A taxi driver, who preferred to speak anonymously for self-protection, said he earns his living carrying passengers from the Kazakh border to Tashkent. Once a forced laborer in Moscow, the driver said he managed to escape because he had an acquaintance in Russian law enforcement.
"The problem is more than serious," Elena Ryabinina, the Central Asian refugee aid director for the Moscow-based Civic Assistance Committee, wrote in an e-mail. "Unfortunately, employers in Russia very often treat Uzbek (and Tajik) labor migrants like slaves -- take away their passports, keep them in conditions absolutely unfit for life, underpay them, and, in case of complaint, call immigration inspectors to deport them. [Deportation] allows employers not to pay migrants the money they've earned."
Ryabinina blames the situation on Uzbek authorities who have created a regime that forces their fellow countrymen to become gastarbeiters and on their Russian counterparts whose comments about the necessity of legal migration are "hypocrisy."
"The problem is rooted in the corruption of both regimes, which also support each other with enthusiasm," she said. "I am fully confident that the presence of illegal migrants is profitable for employers and law enforcement agencies which make big money on them."

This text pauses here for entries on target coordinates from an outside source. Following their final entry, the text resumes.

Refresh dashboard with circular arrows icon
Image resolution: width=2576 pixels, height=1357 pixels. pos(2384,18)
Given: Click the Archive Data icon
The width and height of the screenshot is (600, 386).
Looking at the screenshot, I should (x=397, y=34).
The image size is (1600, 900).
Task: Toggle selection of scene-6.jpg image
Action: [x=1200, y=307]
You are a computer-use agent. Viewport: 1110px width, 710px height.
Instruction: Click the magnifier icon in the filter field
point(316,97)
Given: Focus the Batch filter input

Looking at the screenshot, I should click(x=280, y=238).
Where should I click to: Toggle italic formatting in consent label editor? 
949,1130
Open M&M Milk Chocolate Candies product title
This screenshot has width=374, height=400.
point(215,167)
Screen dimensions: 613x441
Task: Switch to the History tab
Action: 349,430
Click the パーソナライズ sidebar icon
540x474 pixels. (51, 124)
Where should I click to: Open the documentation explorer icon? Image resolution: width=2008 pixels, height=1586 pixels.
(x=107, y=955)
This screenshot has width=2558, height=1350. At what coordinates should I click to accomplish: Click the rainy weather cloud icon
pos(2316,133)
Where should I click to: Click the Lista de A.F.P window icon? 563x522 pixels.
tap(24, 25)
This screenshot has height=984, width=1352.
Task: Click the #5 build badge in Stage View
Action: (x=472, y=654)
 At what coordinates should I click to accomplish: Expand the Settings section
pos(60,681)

A few years ago, Rakhmatjon Kuldashev, a prominent Uzbek poet and journalist, underwent an operation in Moscow to remove a tumor. Soon after, he was seized by the police who believed he was a gastarbeiter.
Kuldashev said there were 10 or 15 other people in the station seized on suspicion of being illegal migrants. "They paid 100 rubles [2.2 euros] each not to be deported and were released," he told TOL.
In the spring, the Uzbek government issued a resolution requiring labor migrants to be registered with and counted by state agencies. Furthermore, three migration deals aimed at combating illegal immigration and protecting migrants' rights were signed between Russia and Uzbekistan in July.
But many people are skeptical the laws will have any real impact. "The immediate outcomes promise little help," Ahmadov wrote in his article. "Either labor migrants will have to go through highly bureaucratic procedures of acquiring a permit to work abroad, or they will be fined for their labor activity abroad as administrative offenders."